"But we have found the river," she said. "See the current pushing out toward us from the island? And the color of the water is different, grayer."
"You're right," cried Masson exultantly. He picked up his paddle and sent the canoe probing forward into the thick murk of the cloudy wall ahead.
Three, or perhaps four miles the men from Earth paddled upstream along a mile-wide channel that carried the steady surge of the river seaward. They came at last to the first waterfall, a low rocky shelf that lifted but five feet above the green floor of swampy thidin vines and the grayish ooze that floored them.
The firmness of rock was welcome underfoot. The slow darkness of the Venusian night was falling and so they made their camp on a level shelf of rock a few hundred feet back from the waterfall's muted roar.
And with morning they pushed onward up the river.
The stream forked a mile above the first waterfall. They chose the larger stream on the right and paddled between low sullen black cliffs of basalt for perhaps another three miles. Here a lake spread outward fanwise from three giant cataracts that boomed and frothed as they poured over a sheer hundred-foot precipice.

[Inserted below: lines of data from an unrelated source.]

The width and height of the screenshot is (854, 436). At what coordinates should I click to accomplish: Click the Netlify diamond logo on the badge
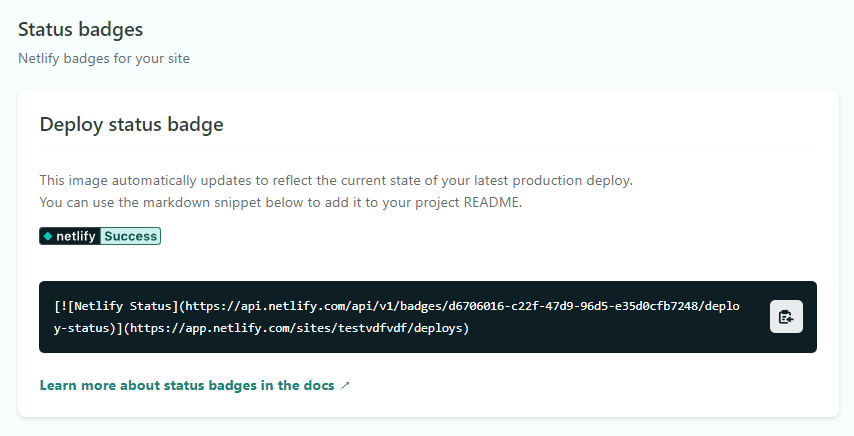tap(47, 236)
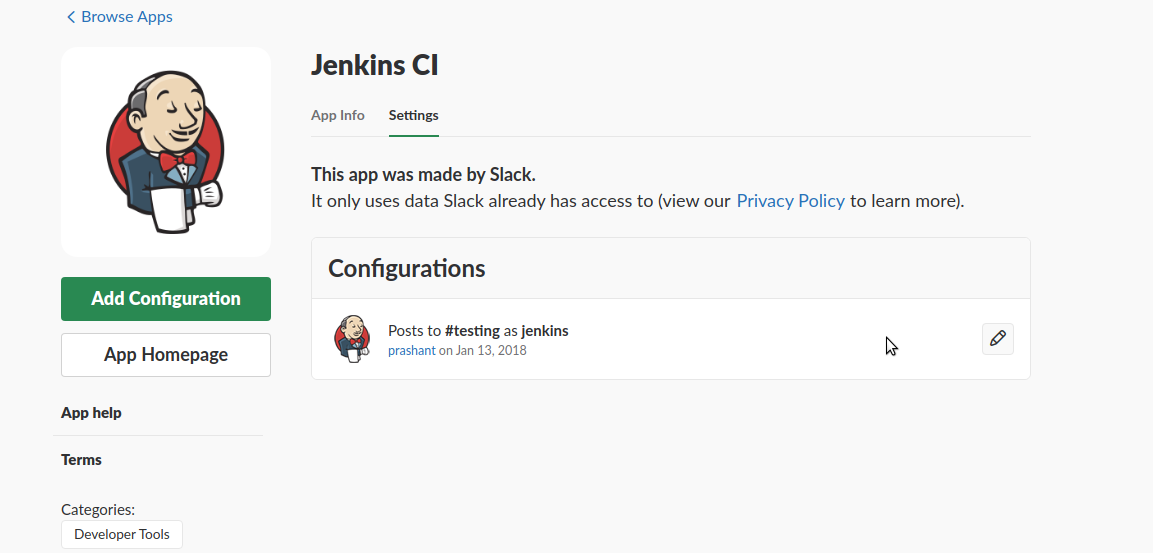The image size is (1153, 553).
Task: Click the #testing channel name
Action: [472, 331]
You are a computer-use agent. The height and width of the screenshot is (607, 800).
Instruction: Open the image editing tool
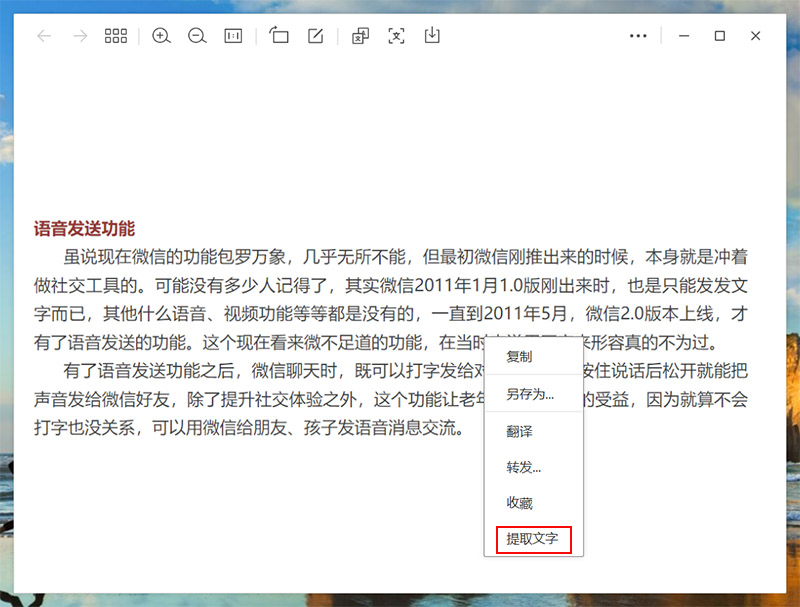[x=314, y=36]
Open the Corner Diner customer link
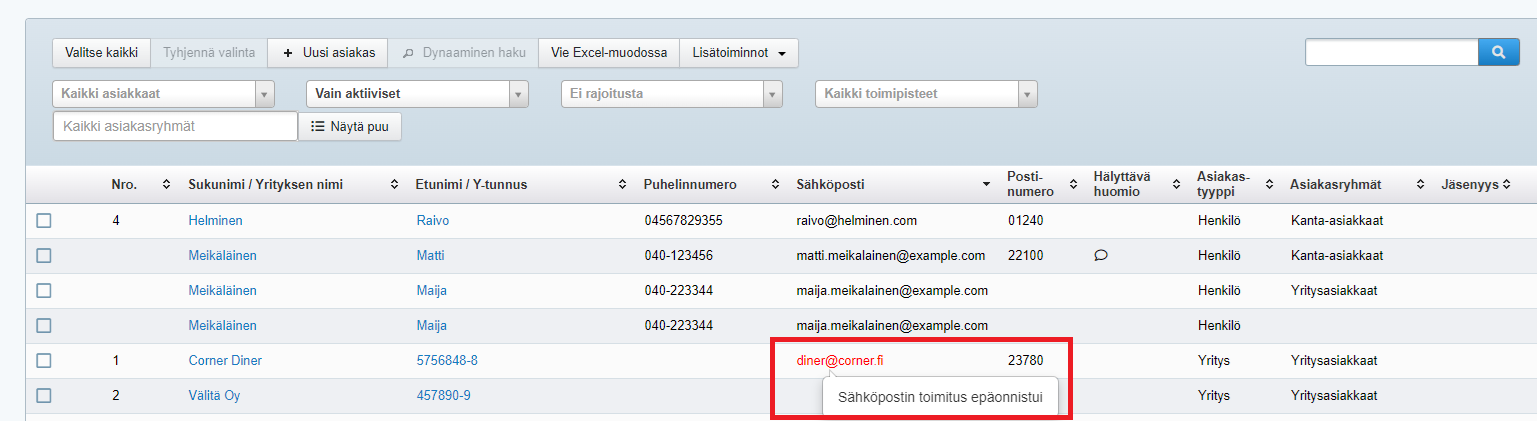The height and width of the screenshot is (421, 1537). pyautogui.click(x=225, y=361)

"Power," said Masson. "Power enough for a dozen Pittsburghs. Power to light all the cities of Earth."
"This is a large island," Ellis nodded. "Such a volume of water requires an enormous watershed." He smiled confidently. "There will be metal here. This will be the home of our children."
Masson found his hand had unconsciously clasped that of Irene. He pressed the velvety softness of the webbed fingers and the woman's eyes lifted curiously to his own. A steady, intense glow burned far back in their depths. Her lips parted, unsmiling.